Proving Big-O Sum Rule?

Question

I am unsure how to formally prove the Big O Rule of Sums, i.e.:

f1(n) + f2(n) is O(max(g1(n)),g2(n))

So far, I have supposed the following in my effort:

Let there be two constants c1 and c2 such that c2 > c1. By Big O definition:

f1(n) <= c1g1(n) and f2(n) <= c2g2(n)

How should I proceed? Is it reasonable to introduce numerical substitutions for the variables at this step to prove the relationship? Not knowing g or f, that is the only way I can think to approach.

Answer 1

Let

gmax = max(g1, g2), and gmin = min(g1, g2). 

gmin is O(gmax). Now, using the definition:

gmin(n) <= c*gmax(n) for n > some k

Adding gmax(n) to each side gives:

gmin(n) + gmax(n) <= c*gmax(n) + gmax(n) for n > some k
gmin(n) + gmax(n) <= (c+1)*gmax(n)       for n > some k
g1(n) + g2(n) <= c'*gmax(n)              for n > some k

So we have g1+g2 is O(max(g1, g2)).

Since f1+f2 is O(g1+g2), the transitive property of big-O gives us f1+f2 is O(max(g1, g2)). QED.

Answer 2

I suppose I might be more of a constructivist, I'd attack the problem like this:

By the definition of Big-O, there exist positive c₁, c₂, N₁, and N₂ such that

f₁(n) <= c₁g₁(n) for all n > N₁

and

f₂(n) <= c₂g₂(n) for all n > N₂

Let:

N' = max(N₁,N₂)
c' = c₁ + c₂
g'(n) = max(g₁(n),g₂(n))

Then for all n > N' we have:

f₁(n) <= c₁g₁(n) <= c₁g'(n)
f₂(n) <= c₂g₂(n) <= c₂g'(n)
f₁(n) + f₂(n) <= c₁g'(n) + c₂g'(n) = c'g'(n)

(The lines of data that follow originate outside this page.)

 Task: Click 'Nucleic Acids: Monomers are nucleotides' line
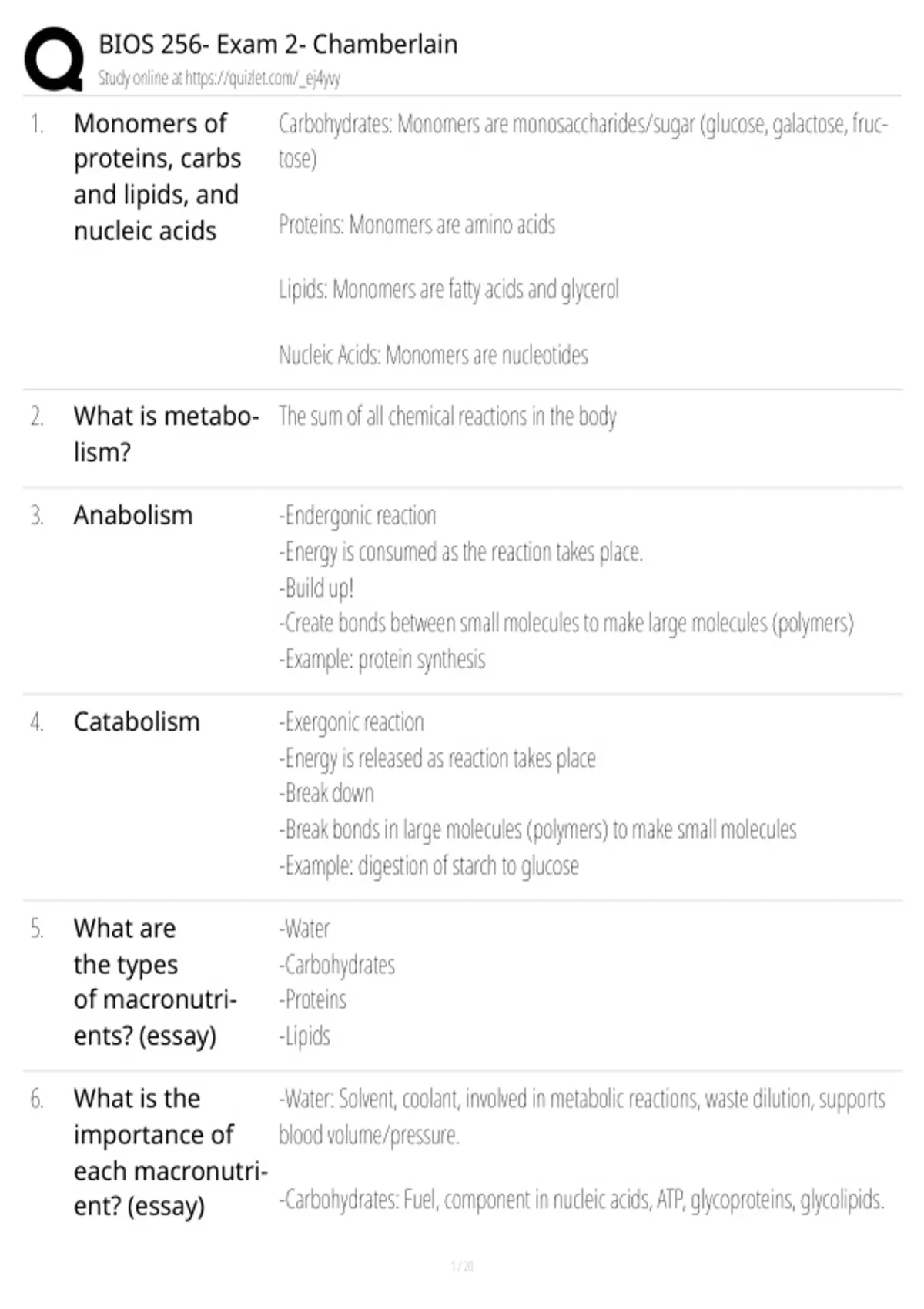tap(433, 355)
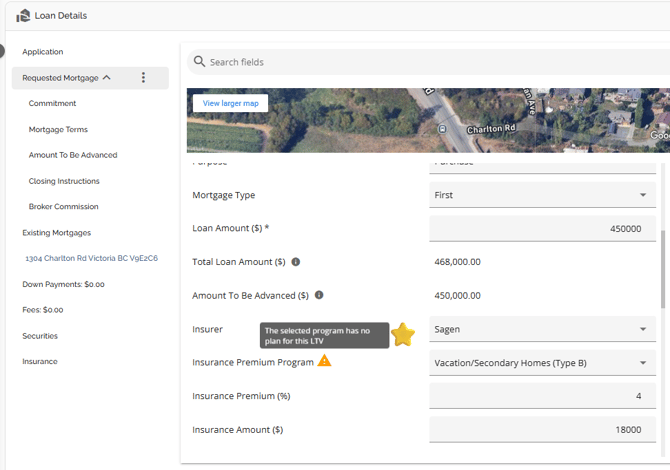This screenshot has height=470, width=670.
Task: Click the Loan Details header icon
Action: click(24, 15)
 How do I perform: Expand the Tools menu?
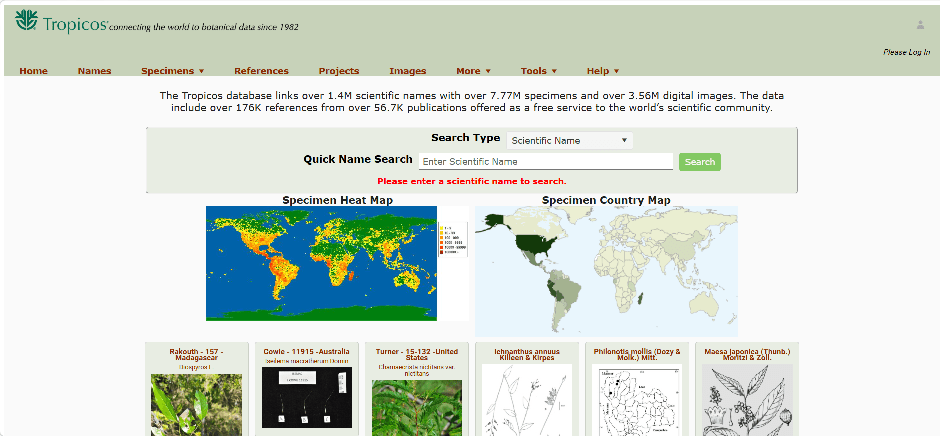tap(538, 71)
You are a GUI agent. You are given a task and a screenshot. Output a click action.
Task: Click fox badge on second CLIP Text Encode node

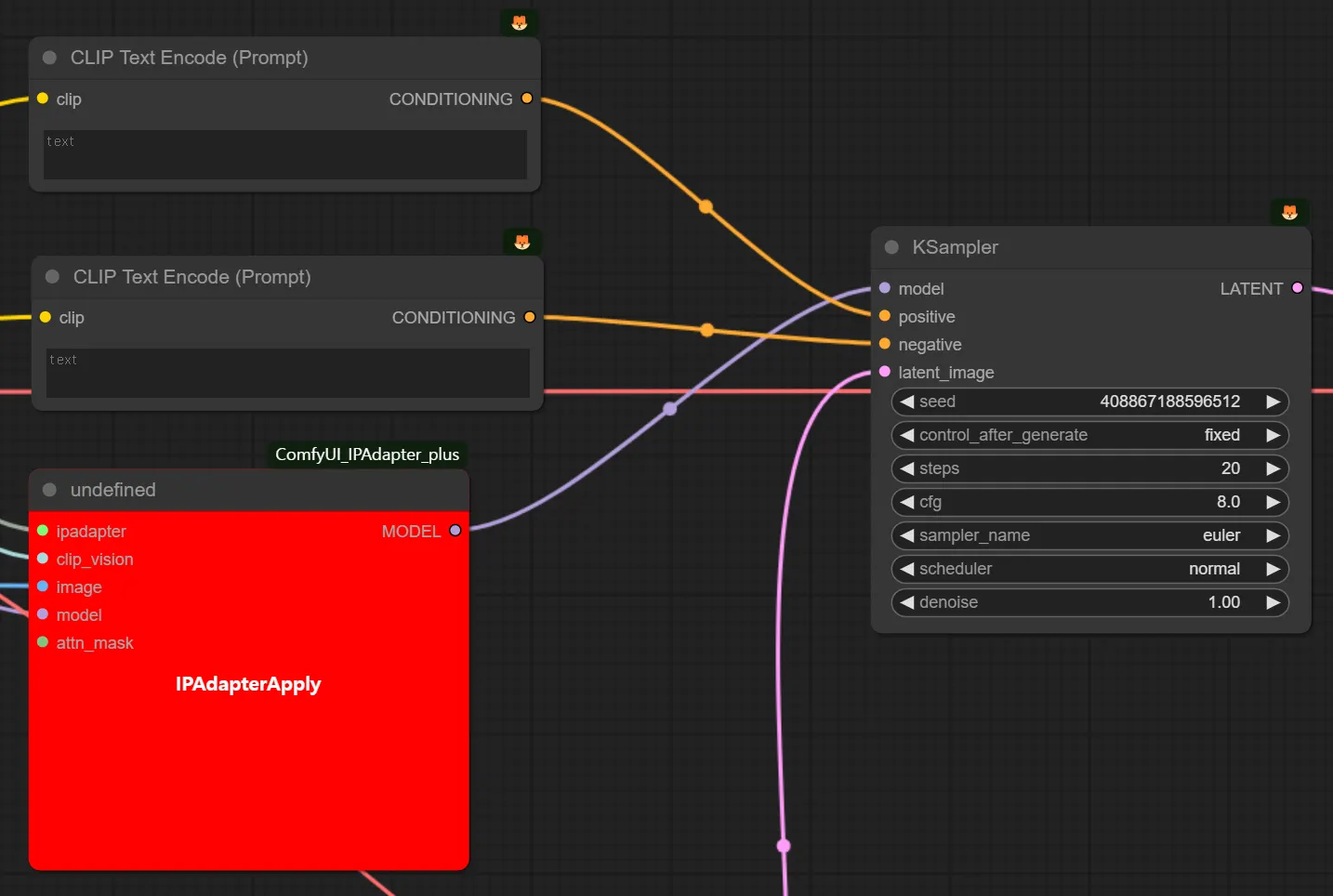(x=522, y=242)

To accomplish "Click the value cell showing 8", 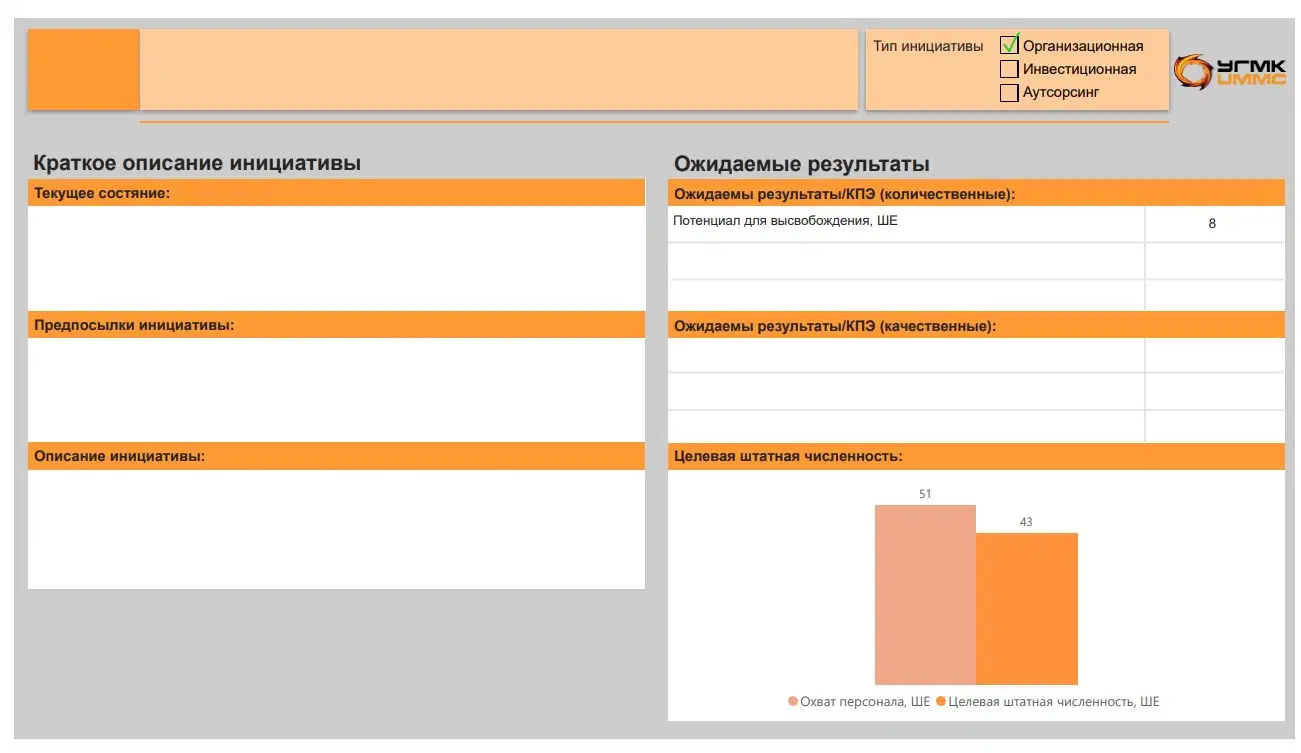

Therefore, f₁(n) + f₂(n) is O(g'(n)) = O(max(g₁(n),g₂(n)))

Answer 3

You don't even need the definition - just divide both sides by the faster-growing function, take the limit in infinity, and the slower-growing function will approach zero (i. e. it's insignificant).